**SHORT EXERCISE**
List every dollar amount mentioned in the Windstream dividend text below.

**GIVEN TEXT**
* * * * * * * * *

One positive from the transaction for dividend investors is that Windstream expects the REIT to have the opportunity to pay higher dividends in the future, which is something that many current shareholders had given up on from the existing corporate structure. Executives noted that the REIT will have escalation clauses in its leases with the operating company, with initial estimated rent payments of about $650 million potentially climbing over the course of the term of their lease. As net income rises, the REIT should pay more to its shareholders in order to comply with IRS regulations governing real-estate investment trusts. Nevertheless, the move will result in a division between the high-growth portion of the business and the income-producing portion.

2. Windstream's dividend payout ratios can be confusing if you're not looking at the right numbers.
Many dividend investors judge stocks based on how much they pay out in dividends compared to their earnings. On the surface, this makes sense, as a company can presumably only pay out as much money as it consistently brings in. But in the telecom industry especially, the disparities between accounting-based earnings and actual free cash flow lead to confusion about what a stock's actual dividend payout ratio is.

Source: Flickr user Chas Redmond.

With Windstream, if you look at GAAP earnings, you'll see a dire picture of the health of the telecom's dividend. Currently, Windstream has generated just $0.29 per share in earnings over the past 12 months, making its $1.00 per share annual dividend translate to an earnings payout ratio of 345%. That obviously looks unsustainable.

* * * * * * * * *

**INFORMATION PROVIDED**
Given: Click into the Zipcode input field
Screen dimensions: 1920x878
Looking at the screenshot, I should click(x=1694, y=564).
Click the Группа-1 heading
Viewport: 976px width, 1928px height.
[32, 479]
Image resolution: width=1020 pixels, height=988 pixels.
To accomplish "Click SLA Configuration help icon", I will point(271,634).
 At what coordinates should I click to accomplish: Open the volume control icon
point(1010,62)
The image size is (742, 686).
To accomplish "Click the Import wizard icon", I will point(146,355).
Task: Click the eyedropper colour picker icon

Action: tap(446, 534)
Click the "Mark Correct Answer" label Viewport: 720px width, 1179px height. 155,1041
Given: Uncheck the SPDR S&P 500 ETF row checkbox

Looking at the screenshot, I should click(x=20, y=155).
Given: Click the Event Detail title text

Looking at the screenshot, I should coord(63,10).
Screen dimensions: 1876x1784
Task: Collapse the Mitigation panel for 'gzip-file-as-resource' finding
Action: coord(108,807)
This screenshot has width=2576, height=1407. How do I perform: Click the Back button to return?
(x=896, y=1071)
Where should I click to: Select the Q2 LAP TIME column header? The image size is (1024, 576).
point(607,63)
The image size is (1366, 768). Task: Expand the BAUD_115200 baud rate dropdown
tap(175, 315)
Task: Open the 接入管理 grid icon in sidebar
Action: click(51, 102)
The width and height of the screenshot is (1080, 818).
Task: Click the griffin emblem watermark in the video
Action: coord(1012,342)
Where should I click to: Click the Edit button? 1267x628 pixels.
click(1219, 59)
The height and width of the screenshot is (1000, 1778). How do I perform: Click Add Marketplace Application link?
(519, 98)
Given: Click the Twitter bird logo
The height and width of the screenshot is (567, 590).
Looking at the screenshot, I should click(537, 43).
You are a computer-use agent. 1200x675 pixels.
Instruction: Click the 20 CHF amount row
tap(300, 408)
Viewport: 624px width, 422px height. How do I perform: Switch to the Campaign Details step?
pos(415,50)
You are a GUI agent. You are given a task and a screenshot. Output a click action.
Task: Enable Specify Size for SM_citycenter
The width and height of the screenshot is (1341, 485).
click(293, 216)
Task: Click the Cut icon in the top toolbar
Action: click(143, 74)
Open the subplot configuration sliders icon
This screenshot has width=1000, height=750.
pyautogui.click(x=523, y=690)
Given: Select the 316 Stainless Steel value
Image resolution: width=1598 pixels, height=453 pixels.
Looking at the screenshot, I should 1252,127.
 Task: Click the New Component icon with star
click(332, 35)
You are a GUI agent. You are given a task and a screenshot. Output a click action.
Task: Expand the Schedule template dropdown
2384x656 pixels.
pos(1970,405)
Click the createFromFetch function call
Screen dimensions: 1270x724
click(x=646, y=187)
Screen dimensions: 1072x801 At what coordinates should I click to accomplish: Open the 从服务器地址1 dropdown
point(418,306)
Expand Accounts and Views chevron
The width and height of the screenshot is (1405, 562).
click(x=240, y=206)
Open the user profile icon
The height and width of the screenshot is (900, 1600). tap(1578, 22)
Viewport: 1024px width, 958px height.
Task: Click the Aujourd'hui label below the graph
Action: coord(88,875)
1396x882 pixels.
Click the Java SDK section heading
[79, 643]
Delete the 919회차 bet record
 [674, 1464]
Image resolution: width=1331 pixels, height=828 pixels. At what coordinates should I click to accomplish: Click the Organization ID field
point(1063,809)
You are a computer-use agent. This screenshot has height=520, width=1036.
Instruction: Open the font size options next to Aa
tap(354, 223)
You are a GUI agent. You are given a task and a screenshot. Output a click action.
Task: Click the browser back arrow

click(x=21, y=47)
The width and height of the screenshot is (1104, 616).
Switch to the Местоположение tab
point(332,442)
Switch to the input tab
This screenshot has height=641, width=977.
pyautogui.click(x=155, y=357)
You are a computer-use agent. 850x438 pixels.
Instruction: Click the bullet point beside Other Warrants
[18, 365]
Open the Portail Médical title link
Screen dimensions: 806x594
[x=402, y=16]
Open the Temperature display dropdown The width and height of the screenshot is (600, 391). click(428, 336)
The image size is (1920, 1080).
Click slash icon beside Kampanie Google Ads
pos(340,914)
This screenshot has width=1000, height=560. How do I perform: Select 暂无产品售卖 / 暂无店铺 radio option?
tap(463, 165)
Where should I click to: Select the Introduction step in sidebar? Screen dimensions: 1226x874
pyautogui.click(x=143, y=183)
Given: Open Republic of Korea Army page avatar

* * * * * * * * *

**TASK OUTPUT**
- $650 million
- $0.29
- $1.00